I felt I could stand that. I told myself it was an adventure. But I couldn’t stand their Chief. She was a great huge wobbly woman with a voice like a train whistle. She was always scolding. She scolded the men for bringing me and me for coming, and me for speaking gibberish and wearing peculiar clothes, and the fire for burning and the sun for setting. Or I think she did. It took me days to understand the first word of their lingo.
I’ve got used to learning languages since. You get a system. But this one was a real shocker anyhow – they had sixteen words for cow and if you got the wrong one, they fell about laughing – and I think I wasn’t trying properly. I wasn’t expecting to be there that long. I was going Home. And it didn’t help that Mrs Chief decided to give me language lessons herself. She had the idea that if she scolded loud enough I would have to understand by sheer noise-power. We used to sit cross-legged facing one another, her scolding away at top shriek, and me nodding and smiling.

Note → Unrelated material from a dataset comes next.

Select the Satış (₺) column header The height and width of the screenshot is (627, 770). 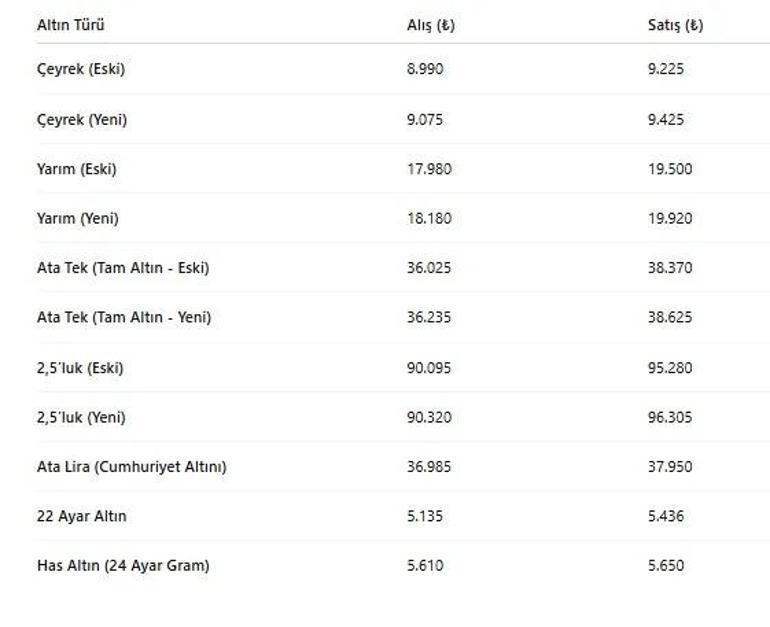pyautogui.click(x=675, y=25)
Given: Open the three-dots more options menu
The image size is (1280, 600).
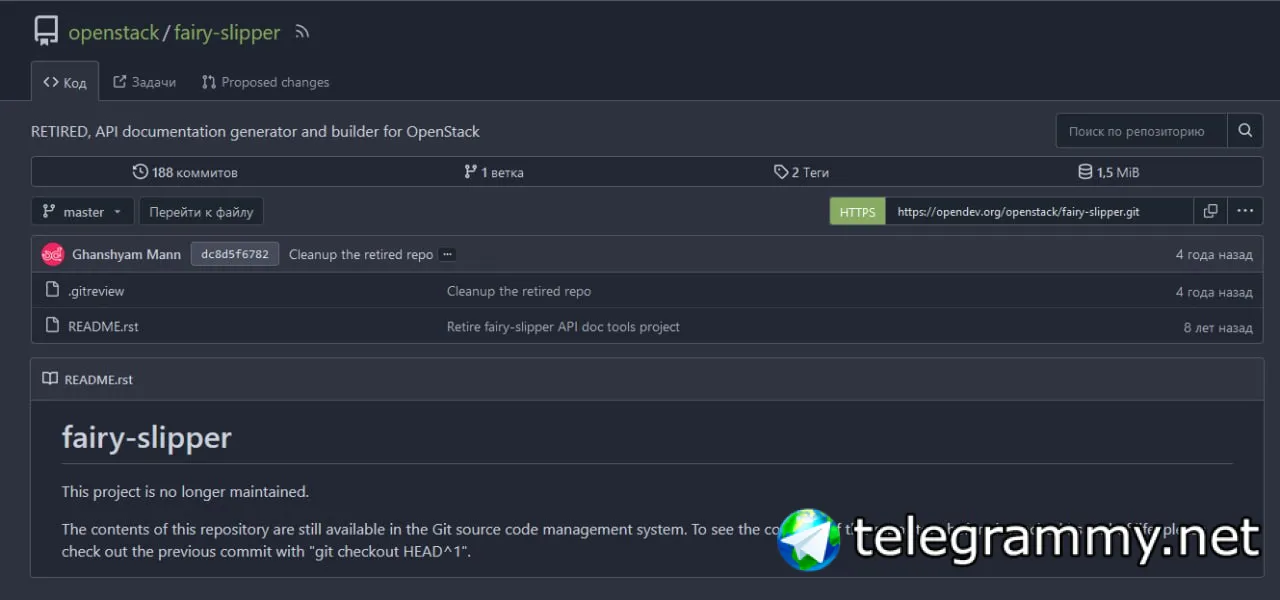Looking at the screenshot, I should pos(1245,211).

“That’s right,” I would say, nodding intelligently, “Yell away, you old squish-bag.”
At this, she would be pleased, because I seemed to be trying, and scream louder than ever. And I would smile.
“And you smell too,” I would say. “Worse than any of your cows.”
Well, it kept me sane. And it gave her an interest in life. It was pretty boring, life on the cattle-range. The only excitement they had was if a bull got nasty, or another tribe of herders went by on the horizon. All the same, I had to keep telling myself very firmly, “This is not so bad. It could be worse. It’s not a bad life.” That kept me sane too.
After six weeks or so, I had the hang of the language. I could sit on a horse without finding myself sitting on the ground the next second, and I could help round up cows. I was learning how to make leather rope and tan leather and weave hurdles, and a dozen other useful things. But I never learnt how to milk a cow. That was sacred. Only women were allowed to do that. And at this stage, they took down their tents and moved on to find better grass. They never reckoned to stay in one place much over a month.
I was riding along with them, helping keep the cattle together, when, about midday, I had the most peculiar sensation. It was like being pulled, strongly and remorselessly, sideways from the way we were going. With it, came a worse feeling – from inside me. It was a terrible yearning and a longing. My throat hurt with it. And it was like an itch too. I wanted to get inside my head and scratch. Both feelings were so strong that I had to turn my horse the way they pulled me, and as soon as I had, I felt better – as if I was now doing the right thing. And, no sooner was I trotting away in that direction, than I was full of excitement. I was going Home. I was sure of it. This was how you were moved along the Bounds. I had been right to think I was only going to be a short time in this world.
(That was about the only thing I was right about, as it happened. You nearly always get a feeling, when you first come into a world, how long you’re going to have to stay there. I’ve only ever known myself wrong once. And that time was twice as long as I thought. I think one of Them must have changed his mind about his move.)
On this first occasion, Mrs Chief sent two hairy riders after me and they rounded me up just like a cow.
“What do you think you’re doing, going off on your own like that?” she screamed at me. “Suppose you meet an enemy!”
“First I heard you had any enemies,” I said sulkily. The pulling and the yearning were terrible.
She made me ride in the middle of the girls after that, and wouldn’t listen to anything I said. I’ve learnt to hold my tongue when the Bounds call now. It saves trouble. Then, I had to wait till night came, and it was agony. I felt pulled out of shape by the pull and sick with the longing – really sick: I couldn’t eat supper. Waste of a good beef steak. Worse still, I was all along haunted by the idea I was going to be too late. I was going to miss my chance of getting Home. I had to get to some particular place in order to move to other worlds, and I wasn’t going to get there in time.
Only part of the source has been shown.